ASI Eksklusif adalah bayi hanya diberi ASI saja selama 6 bulan, tanpa tambahan cairan lain seperti susu formula, jeruk, madu, air teh, dan air putih, serta tanpa tambahan makanan padat seperti pisang, bubur susu, biskuit, bubur nasi, dan nasi tim. Setelah 6 bulan baru mulai diberikan makanan pendamping ASI (MPASI). ASI dapat diberikan sampai anak berusia 2 tahun atau lebih (Ambarwati, 2008).
Pola adalah bentuk atau model (lebih abstrak, suatu set peraturan) yang bisa dipakai untuk membuat untuk menghasilkan suatu atau bagian dari sesuatu (Kamus Besar Bahasa Indonesia). Pola Pemberian ASI Eksklusif  adalah Model kebiasaan ibu menyusui dalam pemberian ASI meliputi teknik atau cara menyusui, pemberian ASI lama dan frekuensi menyusui (Depkes RI, 2000).
 Green cit Notoadmojo (2003) menyatakan  bahwa pola dipengaruhi oleh tiga faktor utama. Faktor utama yaitu faktor-faktor predisposisi, pemungkin dan penguat. Faktor-faktor predisposisi mencakup pengetahuan dan pola masyarakat terhadap kesehatan, tradisi, kepercayaan terhadap hal-hal yang berkaitan dengan kesehatan.
Ada beberapa faktor yang membentuk pola yaitu faktor interen dan faktor ekstern.
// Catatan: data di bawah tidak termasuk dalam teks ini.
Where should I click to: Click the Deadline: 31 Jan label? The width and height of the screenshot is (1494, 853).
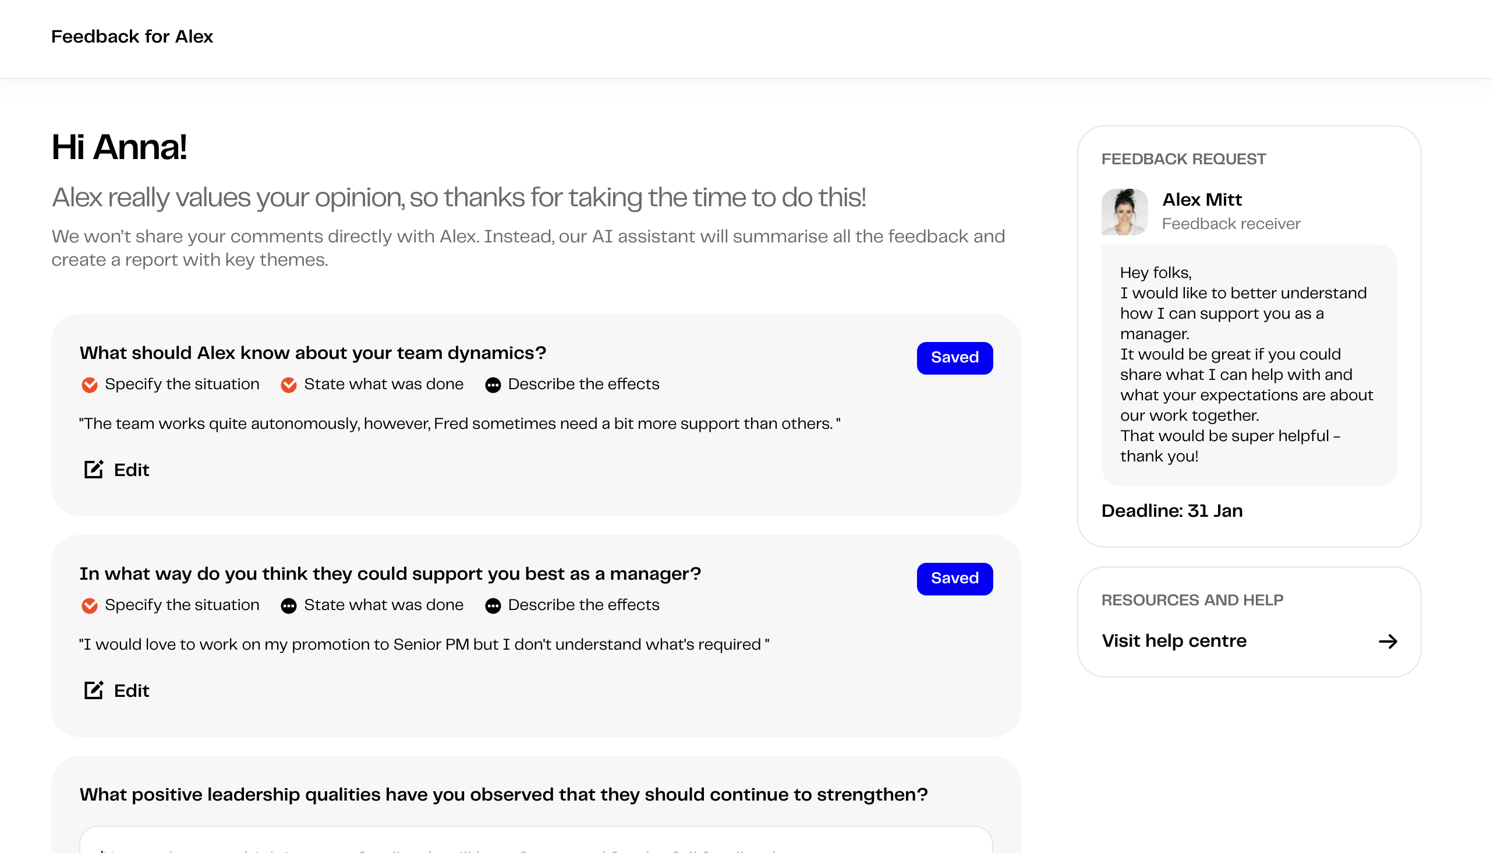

Faktor intern meliputi persepsi, minat, motivasi sedangkan faktor ekstern meliputi objek, orang, kelompok (Notoadmojo, 2003).
Sadilih cit Notoadmojo (2003) mengatakan bahwa hubungan individu dengan lingkungan sosial akan mempengaruhi terbentuknya suatu pola.

b.      Komposisi ASI
1)      Protein di dalam ASI
ASI mengandung protein lebih rendah dari Air Susu Sapi (ASS), tetapi protein ASI ini mempunyai nilai nutrisi yang tinggi (lebih mudah dicerna). Salah satunya ASI mengandung asam amino esensiil taurin yang tinggi, yang penting untuk pertumbuhan retina dan konjugasi bilirubin.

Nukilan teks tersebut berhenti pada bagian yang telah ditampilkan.